A) browsers providing GUI for interactive search, discovery, viewing and processing of data on the network

B) enterprise software, the functions of which provide financial management, customer relations, human resources management, etc.

C) linkers and debuggers

D) software used in the design, development, modification or development of other software products

E) software for accessing digital content or resources without editing them, examples are media players, web browsers, etc.

The compiler is:

A) a program that converts source text, written in a programming language high level, into executable program code that can be used on other computers without additional transformations

B) a set of tools for developing software products in a specific programming language, including a source text editor, translator or interpreter, linker, debugger, libraries of standard routines, etc.

C) a software package that is designed for the development of software products and integrates source text and resource editors, a compiler or interpreter, a linker, etc.

D) a programming system module or an independent program that assembles the resulting program from object modules and standard library modules

E) a program that provides step-by-step execution of the program, viewing the current values ​​of variables, calculating the value of any program expression and other functions

The main advantages of CASE tools are:

A) Increased development costs

B) Reduced development costs

C) Complicating access to data

D) Increased development time

E) Easier to modify systems

F) Data storage capability

According to the ICAM (Integration of Computer and Industrial Technologies) project, the methodology for functional modeling of a production environment or system is associated with the notation

The main elements of the IDEF3 model include

B) Links

C) external entities

D) Junctions

E) data flows

F) data stores

G) external entities

H) processes or activities (activities)

4.3.2 Module 2 “CASE tools for object-oriented software design”

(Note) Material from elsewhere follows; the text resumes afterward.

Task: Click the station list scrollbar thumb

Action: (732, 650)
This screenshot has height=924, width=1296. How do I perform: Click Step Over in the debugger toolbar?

Risk associated with going over budget, a negative reaction from the customer, or poor communication with users:

A) technical risk

B) calendar risk

C) management risk

D) commercial risk

The modeling principle used by the UML language, according to which the model should include only those elements of the designed system that are directly related to the performance of its functions or its intended purpose, other elements are omitted so as not to complicate the process of analysis and research of the model, is called

A) inheritance

B) encapsulation

C) polymorphism

D) abstraction

E) multi-model

F) hierarchical structure

The following entity types are used in the UML usage diagram

B) Use Cases

C) Actors

D) Interfaces

F) States

G) Objects

Which UML structural entity is outside the modeled system and directly interacts with it?

A) class

B) interface

C) actor

D) use case

E) artifact

F) node

5 BASIC FORMS AND METHODS OF TRAINING

To increase students' motivation to master knowledge in the discipline, the following are used:

Contextual learning, which allows you to identify connections between specific knowledge and its application in practice;

Interactive learning model that includes public advocacy laboratory work in the form of a presentation, message on the topic of SROP and CDS;

Software that allows, when performing laboratory work, to create groups of program developers, to manage the processes of complex debugging, testing and programs, which increases the creative activity of students, stimulates theoretical understanding of knowledge and independent search for solutions to problems of an individual task;

Project technology, which involves individual or collective activities to systematize knowledge in related disciplines (database design and IS design modules) involving a real production topic;

Training is based on the scientific and industrial experience of teachers, which allows students to be activated by associating their own experience with the subject of study;

Distance learning technology.

To formulate individual assignments with elements of scientific research when performing laboratory work, the results of scientific research by scientists of the department are used.

6 CONSULTATION TIME

Consultations are held according to the teacher’s work schedule.